City Council Charter Panel Proposes Independent Lease Review After Adams Scandal

The charter review commission convened by the City Council will recommend tightened oversight of city government leases, following reports that an appointee of Mayor Eric Adams steered a lease to the billionaire owner of a Wall Street office building who’d donated generously to the mayor’s legal defense fund.

The commission is set to release its preliminary recommendations for a wide variety of reforms to the city charter on Friday. In December the Council set up a charter review board, known as the Commission to Strengthen Local Democracy, in response to Adams creating his own commission, which has recommended changes to the charter that would curb the Council’s powers over development.

The process by which city government spends billions of dollars contracting with private landlords to lease office space for city agencies came into question late last year after THE CITY reported on the selection of an office tower at 14 Wall St. as the new headquarters for the city Department for the Aging, an agency that currently occupies a city-owned building.

That lease deal was supervised by Jesse Hamilton, an official at the Department of Citywide Administrative Services (DCAS) who is a pal of the mayor’s, while the tower is owned by Alexander Rovt, a billionaire who months earlier raised $15,000 for the mayor’s legal defense fund. Politico reported that Hamilton personally intervened to cut off a pending lease for the aging agency and instead steer the deal to Rovt.

At a subsequent Council oversight hearing led by Councilmember Lincoln Restler (D-Brooklyn), Hamilton was a no-show but DCAS officials conceded that they’d initially picked another site at 250 Broadway and made a “best and final offer” before Hamilton interceded and the negotiations switched to 14 Wall St.

The city Department of Investigation (DOI) subsequently launched a probe that is still ongoing.

The current City Charter assigns the City Planning Commission to do initial review and approval of leases, with the City Council ultimately having the power to intervene.

The charter commission now proposes to assign lease reviews to the city comptroller, an elected fiscal watchdog independent of City Hall.

The reform language would require the city agency arranging the lease — most often DCAS — to provide details on the cost benefits of proposed leases and provide a list of alternative sites that were considered.
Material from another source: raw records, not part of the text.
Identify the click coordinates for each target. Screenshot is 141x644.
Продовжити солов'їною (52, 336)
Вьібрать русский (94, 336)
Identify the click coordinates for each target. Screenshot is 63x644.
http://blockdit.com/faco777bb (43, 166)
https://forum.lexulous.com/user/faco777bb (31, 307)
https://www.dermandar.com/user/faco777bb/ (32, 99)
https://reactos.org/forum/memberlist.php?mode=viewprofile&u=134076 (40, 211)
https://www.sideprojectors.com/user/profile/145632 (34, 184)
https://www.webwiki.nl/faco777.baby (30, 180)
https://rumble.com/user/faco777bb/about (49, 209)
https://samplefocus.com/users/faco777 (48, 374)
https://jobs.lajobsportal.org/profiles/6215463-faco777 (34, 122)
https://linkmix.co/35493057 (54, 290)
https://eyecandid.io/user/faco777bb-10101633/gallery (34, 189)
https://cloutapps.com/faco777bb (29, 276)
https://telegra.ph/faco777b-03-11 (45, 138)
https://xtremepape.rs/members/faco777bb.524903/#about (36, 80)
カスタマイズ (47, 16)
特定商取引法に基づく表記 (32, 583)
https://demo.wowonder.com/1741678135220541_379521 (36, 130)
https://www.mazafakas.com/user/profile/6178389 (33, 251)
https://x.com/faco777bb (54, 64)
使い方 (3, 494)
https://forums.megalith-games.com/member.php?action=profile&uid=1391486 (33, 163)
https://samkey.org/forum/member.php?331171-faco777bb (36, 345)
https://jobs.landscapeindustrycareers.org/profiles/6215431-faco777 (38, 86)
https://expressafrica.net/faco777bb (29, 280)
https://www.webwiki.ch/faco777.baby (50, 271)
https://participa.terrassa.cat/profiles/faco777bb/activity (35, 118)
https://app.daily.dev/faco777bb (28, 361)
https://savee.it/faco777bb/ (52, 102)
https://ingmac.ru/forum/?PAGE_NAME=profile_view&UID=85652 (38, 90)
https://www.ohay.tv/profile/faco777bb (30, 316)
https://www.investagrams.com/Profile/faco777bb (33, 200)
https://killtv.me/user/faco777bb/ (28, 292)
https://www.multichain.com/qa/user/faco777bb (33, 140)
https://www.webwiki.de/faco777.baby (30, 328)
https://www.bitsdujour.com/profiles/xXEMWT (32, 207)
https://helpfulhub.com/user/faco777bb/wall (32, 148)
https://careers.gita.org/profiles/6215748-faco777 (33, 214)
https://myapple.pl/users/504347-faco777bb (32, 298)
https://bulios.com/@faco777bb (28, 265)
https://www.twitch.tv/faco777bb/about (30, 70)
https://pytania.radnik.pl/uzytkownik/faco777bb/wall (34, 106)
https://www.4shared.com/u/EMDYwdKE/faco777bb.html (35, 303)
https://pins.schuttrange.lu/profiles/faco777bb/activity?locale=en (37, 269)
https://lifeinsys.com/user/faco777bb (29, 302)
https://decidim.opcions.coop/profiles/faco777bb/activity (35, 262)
On Thursday Restler praised the Council’s proposed charter changes, stating, “It’s clear that we need more rigorous and independent oversight of lease agreements involving the city of New York. These are very substantial financial transactions and we need to ensure that taxpayer money is being spent in optimal ways.”

He noted the investigation of Hamilton’s role in the proposed 14 Wall St. lease, stating, “There have been too many instances in the Adams administration of shady dealings. This proposal would help ensure that lease transactions are above board.”

The proposed lease remains on hold. The 14 Wall St. dealings all happened behind closed doors because the process by which the city chooses which landlords win lucrative leases is handled privately. 

“This is our attempt to place the responsibility in the appropriate office and also making sure that office has the appropriate information,” said Danielle Castaldi-Micca, executive director of the council’s commission. “We think the comptroller’s office may be a more appropriate place to review what are essentially contracts.”

She did not directly link the proposed change to the 14 Wall St. affair, but noted, “I’ve been in government a long time, our commissioners have been in government or government adjacent for a long time. Sometimes there are illustrative examples.”

The recommended reforms to be released Friday are preliminary. A series of public hearings starting June 16 and ending July 1 will then take place, followed by a final report later this summer. 

The Council could get this proposed reform on the November ballot, but if not, it will likely be put before voters next year — after the mayoral election.